5.1.1. LSM6DSO32 MEMS Sensor

The LSM6DSO32 sensor discerning in the experimental setup is an inertial measurement unit (IMU) made using microelectromechanical (MEMS) technology. The investigated IMU sensor contains three accelerometers and three gyroscope axes with a maximum sampling frequency of 6.6 kHz. Hobbyists widely use the LSM6DSO32 IMU sensor to measure the linear velocity and angular rate. The range of three accelerometer axes can be adjusted within selected sets, up to ±32 g, and the range of three gyroscope axes can be adjusted up to ±2000 dps. The unit possesses two convenient communication interfaces: I2C and SPI. Additionally, the data originating from gyroscope and accelerometer axes can be used in such algorithms as Attitude and Heading Reference Systems (AHRSs) and Inertial Navigation Algorithms (INSs), giving the objects’ location and orientation.

5.1.2. Arduino Portenta

The main parts of the Arduino Portenta developing board used in the experimental setup and during data collection contain a dual-core STM32H747 processor with a graphics engine and 8 MB SDRAM. The developing board also includes three A/D Converters with 16-bit resolution and two 12-bit D/A converter. Due to its plenty of miscellaneous, it is a capable and efficient programming unit.

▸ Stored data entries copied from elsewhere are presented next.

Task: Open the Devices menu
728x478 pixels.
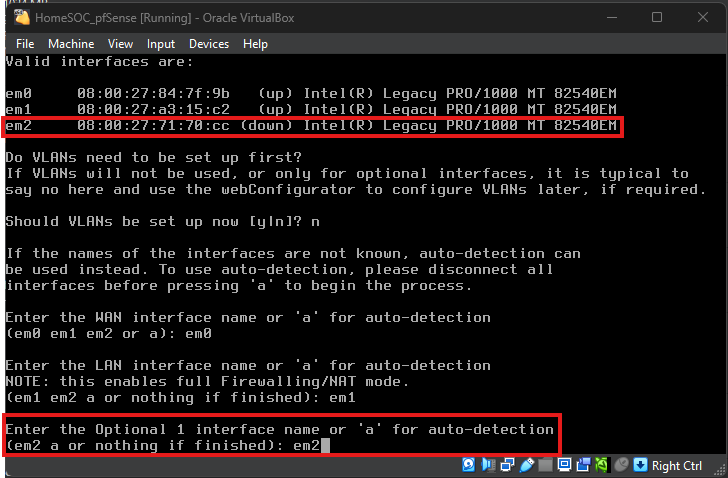Action: click(208, 44)
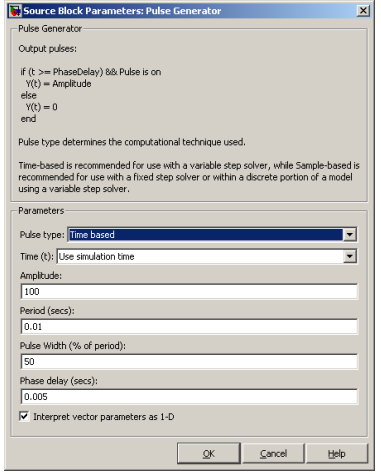Image resolution: width=381 pixels, height=475 pixels.
Task: Click the Use simulation time combo box
Action: coord(207,256)
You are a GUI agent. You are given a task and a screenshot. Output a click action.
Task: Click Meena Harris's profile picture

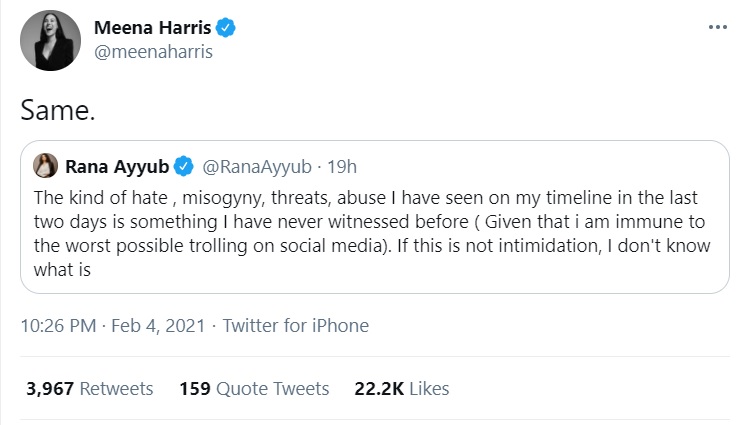[x=45, y=41]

5.1.3. Environmental Chamber

An environmental test chamber, also called a climatic chamber or climate chamber, artificially replicates conditions to which components such as electronics might be exposed. Chamber testing involves validation and exposing products such as electronics components to various environmental conditions in a laboratory-controlled setting. An electronic component is placed inside the chamber and subjected to one or more of these environmental parameters to measure the operational reliability of a testing component. The WAISS climatic chamber type WKS3 270/70/20 was used to test the LSM6DSO32 MEMS sensor. The performance data of the climatic chamber used in the experiment are presented in Table 1.

5.2. Data Collection

Data for one axis (x axis) of the gyrosensor were collected together with temperature data for the following temperatures: −40 °C,−30 °C, −20 °C, −10 °C, +10 °C, +20 °C, +40 °C, and +60 °C. In order to collect data only for the sensor’s noise, the chamber was turned off during the data collection process. The data was collected in a static situation to analyze the native sensor noise (for example, without the influence of acceleration on gyro measurement).
Two examples of collected data for different temperatures (−40 °C and +40 °C) are presented in Figure 4. As it can be noticed, both measurements differ in offset and variance. This paper considered the modeling of the measurement noise, which is why acquired data from the gyrosensor were post-processed to extract only the noise by subtracting offset. The difference in the variance of measured noise between two edge cases −40 °C and +60 °C equaled 18%.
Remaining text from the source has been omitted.